Horses Who Fight For The Lead

Question: My gelding fights for the lead every time I ride with a group. He’s hard to handle, and either jigs or goes sideways when I put him behind another horse. It’s annoying, and we get into a battle of wills.

Answer: You describe a common trail scenario — and a frustrating ride if you’re on a horse like this. Your friend in front is singing a carefree song, while you’re forced to dance a jig. Not all horses are natural leaders, and not all are followers-but there is hope! With some honest analysis and schooling rides, you and your horse should be happier following another’s lead.

You don’t specify, but I’m going to assume your horse is trained to respond to your basic aids-in other words, he’ll change gaits and halt on command. This is essential before you head out on the trail. I’ll also suppose that when you’re riding alone, or in the lead, he’s quiet, calm, and respects your requests.

Take a moment to review your mount’s mental perspective when following another horse. Is he herdbound to his pasture buddy in front, worrying that he’ll be separated or left behind? If so, spend more time out on the trail alone to build up your horse’s confidence. Or, while you’re working through this challenge, find someone else to ride with, whose horse he’s not bonded to.

Is he riding up on the horse ahead because he wants to move them out, like a tailgater on the highway? Is he fit and ready for a faster pace? Then increase your pace. If you’d rather not, try a workout on a longer trail, or double your distance on a shorter one. Put more miles on your horse. He’s ready for it.

Or, are you wedged between the lead horse and another horse behind that’s running up on you? In this situation, keep your horse from being crowded from behind by keeping one or two horse lengths between yourself and your trail partners. At this distance, you’ll avoid being kicked, yet will be within speaking distance of other riders.

If none of these suggestions solves your problem, here’s an idea for a schooling ride that should help. (Keep in mind this will be a schooling ride, and even a little improvement is a step closer to your goal.)

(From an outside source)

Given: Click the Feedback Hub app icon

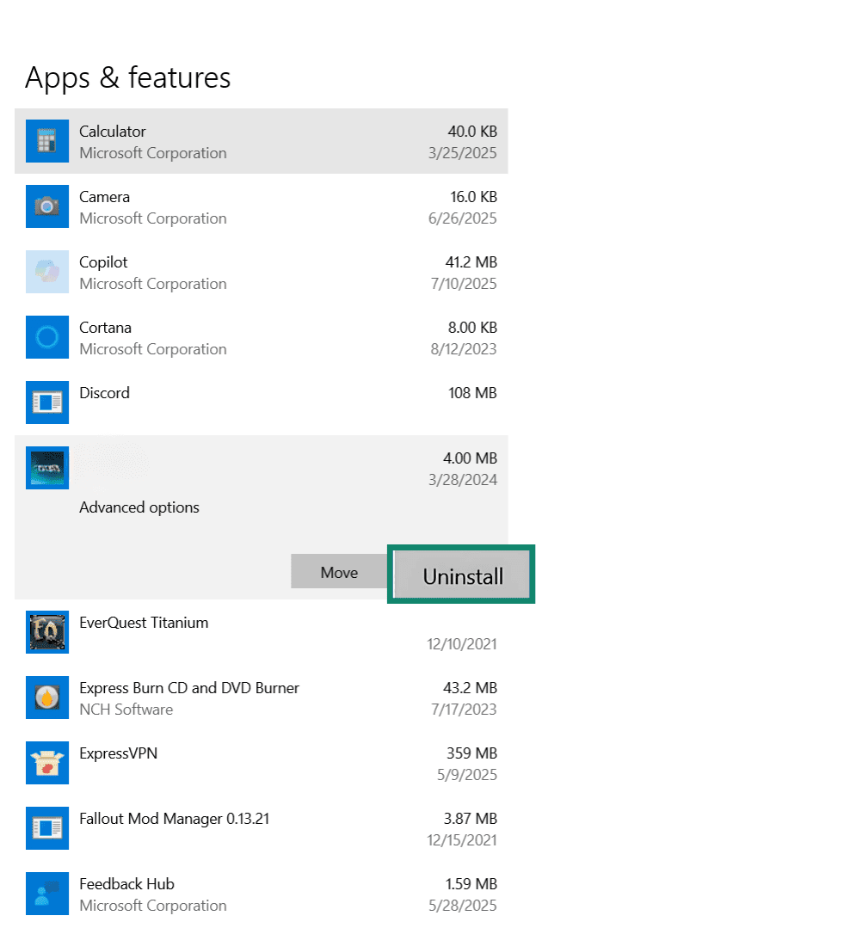Looking at the screenshot, I should (46, 894).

1. Choose a riding partner whose horse is experienced and calm on the trail.

2. Start the ride with your horse in front. If he’s calm, comfortable, and responds to your requests, continue in the lead a while, and get settled.

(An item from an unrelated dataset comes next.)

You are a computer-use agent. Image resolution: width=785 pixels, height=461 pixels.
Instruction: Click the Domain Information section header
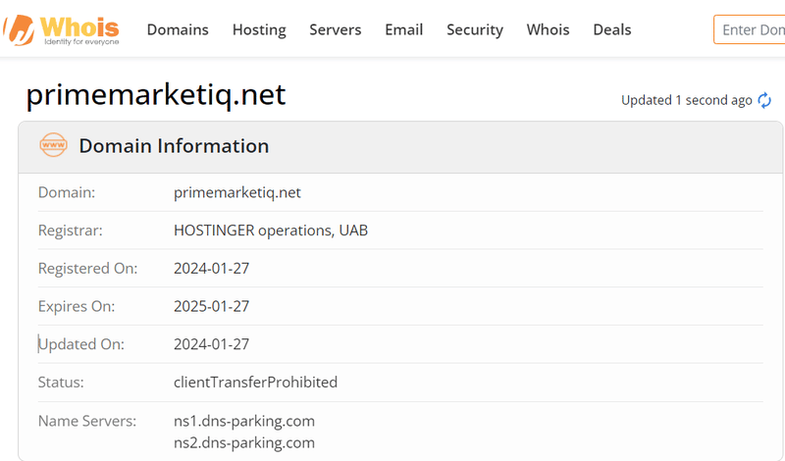pyautogui.click(x=174, y=146)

3. After 15 minutes or so-on a level, straight stretch of the trail- quietly trade places with your trail partner, so you’re following him or her.

4. If your horse tries to crowd the lead horse, ask your trail partner to move into a trot, then ask your horse to do the same. This will help get your horse focused on his movement and where his feet are going, instead of on the horse in front. Keep up the trot until you feel his attention come back to you and the job at hand.

5. At this point, move into the lead again-but make sure your horse knows it’s your idea, by guiding him there yourself.

6. Continue the ride, alternating the lead. Change gaits frequently, asking your horse for the walk, the jog, the extended trot, and the lope. Think of it as a dance-one that you can make more interesting to him than the horse in front.

7. If, while following, your horse loses his concentration and starts to charge up behind the leader, do not participate in that conversation-it’s an argument without a winner. Instead, change your pace, thereby refocusing his attention on you.

8. Keep your ride short, and try to end on a positive note. Over time, as your schooling rides become more successful, lengthen them-the more miles you and your horse cover, the more comfortable and confident you’ll be with each other. See you on the trail!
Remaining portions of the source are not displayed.